→ ASSIGNED TASK 1: Using the passage on Pezeshkzad's satire, explain why he created the fictional editorial board of "adjunct members of the Supreme Council of Āsimūn rīsmūn."
→ ASSIGNED TASK 2: Reproduce the passage on Pezeshkzad's satire word for word, from "The charm of" to "of Iraj Mirza.".

→ EXCERPT TO READ:

•••

Pezeshkzad’s satire is precisely so effective and biting because he often merely quotes from the works of his victims without any additional commentary, and simply recommends to his readers to take advantage of the teachings of a “learned” author by reading their book. From the author referred to earlier, Pezeshkzad quotes: “The rabbit is not an Aryan creature. For this reason, it is a coward, even if it lives in Germany. But the animal about whose Aryan origin there is no doubt is the lion. The lion in Africa is a German in exile.”[12] For the Iranian reader in the 1950s to early 1960s, when these satirical pieces appeared first in a magazine and later as a book, the obvious humor was due to the continued sympathy of some Iranians toward Germany as a result of the Nazi Aryan racist supremacist propaganda before and during WWII, which declared some Europeans as well as Iranians as members of that race. This was of course also due to growing Iranian nationalism, which stemmed from old animosity toward England.

One of the effective and clever devices that Pezeshkzad utilizes to soften the blow of the satirical attacks on his victims, who include some of the best-known literary and political figures of his day, is the creation of a fictional editorial board, which he calls the “adjunct members of the Supreme Council of Āsimūn rīsmūn.” These include: A. P. Ashna, Managing Director; His Learned Eminence, Mr. Seyyed Abu Taleb Khan; Eminent Professor Directeur Mammad Khan; Super Master Professor Eslam Khan; and student, Azizollah Khan. The use of these characters helps make his satirical remarks less direct and less personal, especially at times when, contrary to Iranian traditional respect for poets, writers, scholars, and other well-known and prominent people, as Pezeshkzad puts it, if one opened “any magazine or newspaper, one would see at least one column of attack against some poor creature or a group of poor creatures of God.”[13]

The charm of Pezeshkzad’s humor is due to a great extent to his mastery of the Persian language and his knowledge of various Persian and non-Persian sources and genres.[14] His parodies of the works of well-known poets are indicative of his facility with traditional Persian verse, which he spices with colloquial and non-poetic expressions, somewhat reminiscent of the poetry of Iraj Mirza.

•••

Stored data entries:
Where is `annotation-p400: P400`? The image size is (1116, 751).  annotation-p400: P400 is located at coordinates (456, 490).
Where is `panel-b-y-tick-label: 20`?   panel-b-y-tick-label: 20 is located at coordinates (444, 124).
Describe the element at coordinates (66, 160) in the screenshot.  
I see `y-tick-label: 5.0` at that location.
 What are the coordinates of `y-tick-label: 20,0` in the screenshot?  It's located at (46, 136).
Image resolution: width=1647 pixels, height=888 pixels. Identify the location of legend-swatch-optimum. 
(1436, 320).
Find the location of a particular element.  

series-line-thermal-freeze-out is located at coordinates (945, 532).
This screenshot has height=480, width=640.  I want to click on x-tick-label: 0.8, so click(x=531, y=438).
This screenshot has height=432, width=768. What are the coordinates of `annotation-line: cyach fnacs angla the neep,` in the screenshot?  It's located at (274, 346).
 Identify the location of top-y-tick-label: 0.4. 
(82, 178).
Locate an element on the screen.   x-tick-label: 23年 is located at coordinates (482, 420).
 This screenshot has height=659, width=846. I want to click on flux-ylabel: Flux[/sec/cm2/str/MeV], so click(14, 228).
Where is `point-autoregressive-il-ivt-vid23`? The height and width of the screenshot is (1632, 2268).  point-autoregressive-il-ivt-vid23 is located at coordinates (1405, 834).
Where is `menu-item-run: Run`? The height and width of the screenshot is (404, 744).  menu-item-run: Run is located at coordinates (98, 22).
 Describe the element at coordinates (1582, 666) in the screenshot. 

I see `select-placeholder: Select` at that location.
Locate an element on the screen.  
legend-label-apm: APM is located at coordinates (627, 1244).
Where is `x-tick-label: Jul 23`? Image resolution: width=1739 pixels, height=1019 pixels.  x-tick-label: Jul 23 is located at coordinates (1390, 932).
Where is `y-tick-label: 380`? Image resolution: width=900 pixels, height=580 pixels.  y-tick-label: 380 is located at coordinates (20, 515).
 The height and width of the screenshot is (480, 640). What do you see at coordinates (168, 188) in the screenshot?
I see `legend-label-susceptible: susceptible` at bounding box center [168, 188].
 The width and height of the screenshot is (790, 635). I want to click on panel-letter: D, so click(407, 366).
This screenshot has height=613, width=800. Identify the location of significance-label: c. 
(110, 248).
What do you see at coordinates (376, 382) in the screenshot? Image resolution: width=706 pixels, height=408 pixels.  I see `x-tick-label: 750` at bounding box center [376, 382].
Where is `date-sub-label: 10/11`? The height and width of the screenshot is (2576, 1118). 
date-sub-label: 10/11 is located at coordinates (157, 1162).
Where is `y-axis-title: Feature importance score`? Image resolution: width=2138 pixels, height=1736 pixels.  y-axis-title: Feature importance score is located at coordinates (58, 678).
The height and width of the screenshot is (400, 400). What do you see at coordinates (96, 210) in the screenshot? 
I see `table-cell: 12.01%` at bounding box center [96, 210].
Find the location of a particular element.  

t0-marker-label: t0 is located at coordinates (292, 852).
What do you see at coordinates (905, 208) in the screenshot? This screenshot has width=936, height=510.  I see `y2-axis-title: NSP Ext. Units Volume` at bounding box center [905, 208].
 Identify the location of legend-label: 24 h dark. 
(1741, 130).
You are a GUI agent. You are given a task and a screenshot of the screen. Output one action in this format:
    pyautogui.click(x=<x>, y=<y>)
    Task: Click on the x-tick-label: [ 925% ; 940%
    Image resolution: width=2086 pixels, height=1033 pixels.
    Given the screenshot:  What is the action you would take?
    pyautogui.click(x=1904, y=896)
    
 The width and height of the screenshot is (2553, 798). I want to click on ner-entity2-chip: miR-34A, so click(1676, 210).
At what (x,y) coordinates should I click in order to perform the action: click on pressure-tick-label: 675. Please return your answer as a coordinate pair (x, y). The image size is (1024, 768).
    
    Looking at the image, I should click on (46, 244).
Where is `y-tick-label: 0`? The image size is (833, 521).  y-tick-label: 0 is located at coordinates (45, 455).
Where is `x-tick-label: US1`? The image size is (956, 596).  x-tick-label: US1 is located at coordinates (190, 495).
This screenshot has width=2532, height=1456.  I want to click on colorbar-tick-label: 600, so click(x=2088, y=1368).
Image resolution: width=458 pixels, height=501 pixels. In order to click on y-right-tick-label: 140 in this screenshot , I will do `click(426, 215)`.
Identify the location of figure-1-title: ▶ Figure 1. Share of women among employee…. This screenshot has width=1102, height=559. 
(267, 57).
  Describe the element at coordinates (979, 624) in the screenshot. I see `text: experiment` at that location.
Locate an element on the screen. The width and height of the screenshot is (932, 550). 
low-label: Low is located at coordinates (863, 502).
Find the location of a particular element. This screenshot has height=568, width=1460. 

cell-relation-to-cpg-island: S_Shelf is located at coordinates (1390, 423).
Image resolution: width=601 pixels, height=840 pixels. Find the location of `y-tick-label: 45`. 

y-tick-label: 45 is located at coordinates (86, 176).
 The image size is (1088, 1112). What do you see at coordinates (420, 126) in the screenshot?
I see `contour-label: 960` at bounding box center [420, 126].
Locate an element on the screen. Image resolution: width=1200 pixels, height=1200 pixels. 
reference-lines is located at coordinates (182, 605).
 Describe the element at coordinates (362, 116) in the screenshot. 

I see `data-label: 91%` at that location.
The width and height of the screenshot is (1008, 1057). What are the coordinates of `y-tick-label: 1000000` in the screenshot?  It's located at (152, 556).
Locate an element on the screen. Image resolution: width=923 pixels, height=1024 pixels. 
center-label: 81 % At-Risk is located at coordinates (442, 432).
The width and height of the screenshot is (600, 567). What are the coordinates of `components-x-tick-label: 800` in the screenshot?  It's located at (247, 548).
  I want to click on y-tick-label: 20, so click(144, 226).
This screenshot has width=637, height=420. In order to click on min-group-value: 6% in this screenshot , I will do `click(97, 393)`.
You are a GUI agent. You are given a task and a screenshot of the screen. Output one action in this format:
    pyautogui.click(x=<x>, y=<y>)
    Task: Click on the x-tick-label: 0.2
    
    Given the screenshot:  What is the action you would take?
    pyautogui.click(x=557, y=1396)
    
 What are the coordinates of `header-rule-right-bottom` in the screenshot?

•••

→ RESPONSE AREA 1: The board was a device to soften the blow of his satirical attacks on well-known literary and political figures. Speaking through these characters made his satirical remarks less direct and less personal. This mattered at a time when, against the Iranian tradition of respect for prominent people, magazines and newspapers regularly ran attacks on them.

→ RESPONSE AREA 2:
The charm of Pezeshkzad’s humor is due to a great extent to his mastery of the Persian language and his knowledge of various Persian and non-Persian sources and genres.[14] His parodies of the works of well-known poets are indicative of his facility with traditional Persian verse, which he spices with colloquial and non-poetic expressions, somewhat reminiscent of the poetry of Iraj Mirza.